Tout cela, conjugué aux découvertes de la veille, coupa l'appétit d'Audrey. Un de ses amis était mort, personne ne savait à cause de qui ou de quoi, et l'école n'était désormais plus un endroit sûr. Son regard plongé dans son bol, elle tenta de ne pas penser aux voix qui l'avaient assaillie dans le passage secret mais elle ne parvint pas à éloigner ses souvenirs. Elles avaient dit qu'Ilvermorny leur appartenait, n'était-ce pas une indication déjà précise de ce qui risquait de se produire ? Peut-être ne pourraient-ils jamais y retourner si l'affaire n'était pas résolue.

« Il y a autre chose, souffla Virginia avant de passer une main dans ses cheveux défaits. »

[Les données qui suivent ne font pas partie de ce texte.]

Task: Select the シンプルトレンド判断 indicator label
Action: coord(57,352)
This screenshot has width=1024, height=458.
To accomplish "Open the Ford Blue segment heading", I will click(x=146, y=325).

Ce tic était familier à Audrey, sa mère effectuait ce geste à chaque fois qu'elle était nerveuse. Virginia poursuivit en leur apprenant que Tobey lui avait communiqué plusieurs informations. Les trois jeunes gens promirent de garder le silence, conscients qu'ils n'étaient pas censés en apprendre plus, et l'écoutèrent avec une extrême attention. D'après les renseignements des Aurors et de la police magique, plusieurs départs de feu avaient été découverts à tous les étages, assez minimes pour ne pas être perçus par les sortilèges de détection qui protégeaient l'école. Par chance, rien n'avait vraiment brûlé, mais cela avait fini par convaincre le MACUSA de faire fermer Ilvermorny.

Une nausée malvenue s'empara d'Audrey, ses doigts se serrèrent sur la porcelaine. À feu et à sang, avaient chanté les voix dans les couloirs. Prends ta baguette et enflamme ce monde, avaient-elles hurlé en la suivant et en attisant sa détresse. Elle ne croyait pas aux coïncidences, encore moins dans une communauté comme la leur où la magie était présente à chaque coin de rue.

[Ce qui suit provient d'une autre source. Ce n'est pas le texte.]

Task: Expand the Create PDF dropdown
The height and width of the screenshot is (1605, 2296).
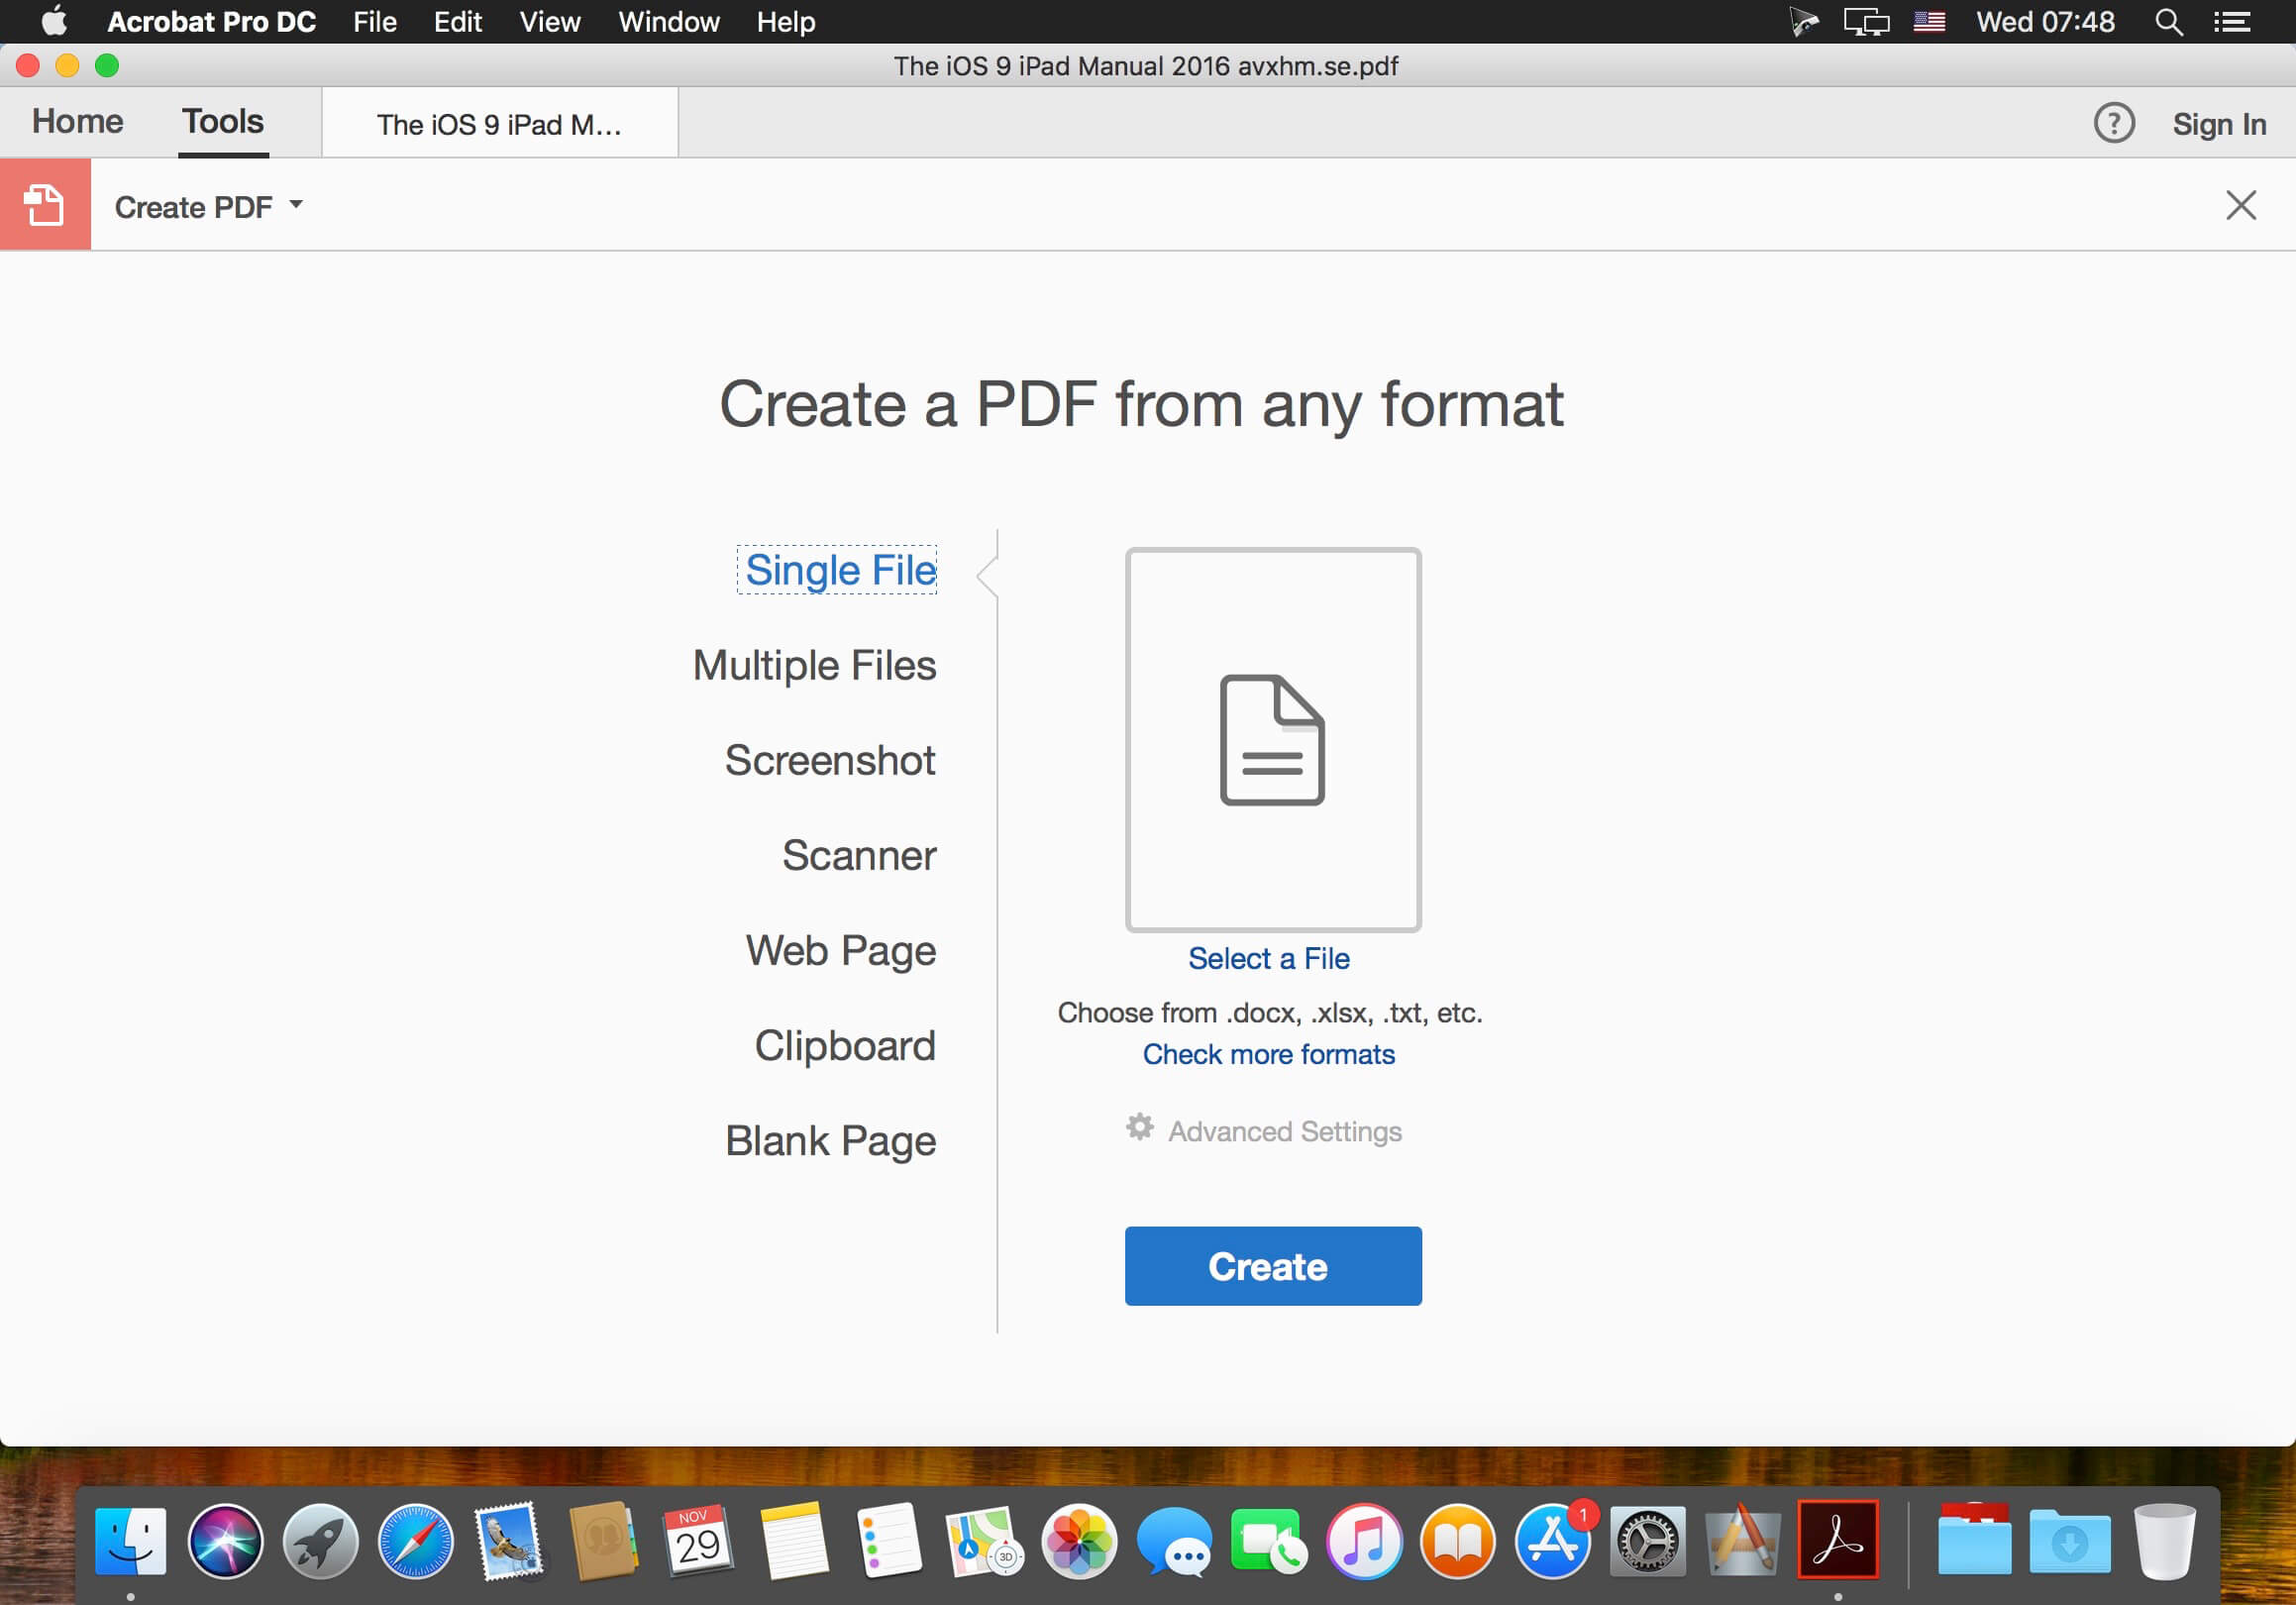Action: [x=295, y=208]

« Ce sont les morts, les véritables coupables, murmura-t-elle. »

Elle entendit distinctement le bruit que fit le couteau de Virginia lorsqu'il lui échappa des mains. Audrey aurait dû lui dire qu'elle était à nouveau hantée par ces voix, plutôt que de s'enfermer dans le mutisme en supposant réussir à s'en sortir seule. Sa mère darda sur elle un regard indéchiffrable avant de lui demander depuis combien de temps elle souffrait du retour des voix.

« Depuis la mort de papa, avoua Audrey.

— C'était ce que nous craignions. »

Ces quelques mots balayèrent toutes les autres questions de la jeune Graves sur sa famille, sur les femmes inconnues et sur Grindelwald. Finalement, personne, pas même Walter et Virginia, ne pouvait faire taire ce monde invisible qui la dévorait à petit feu.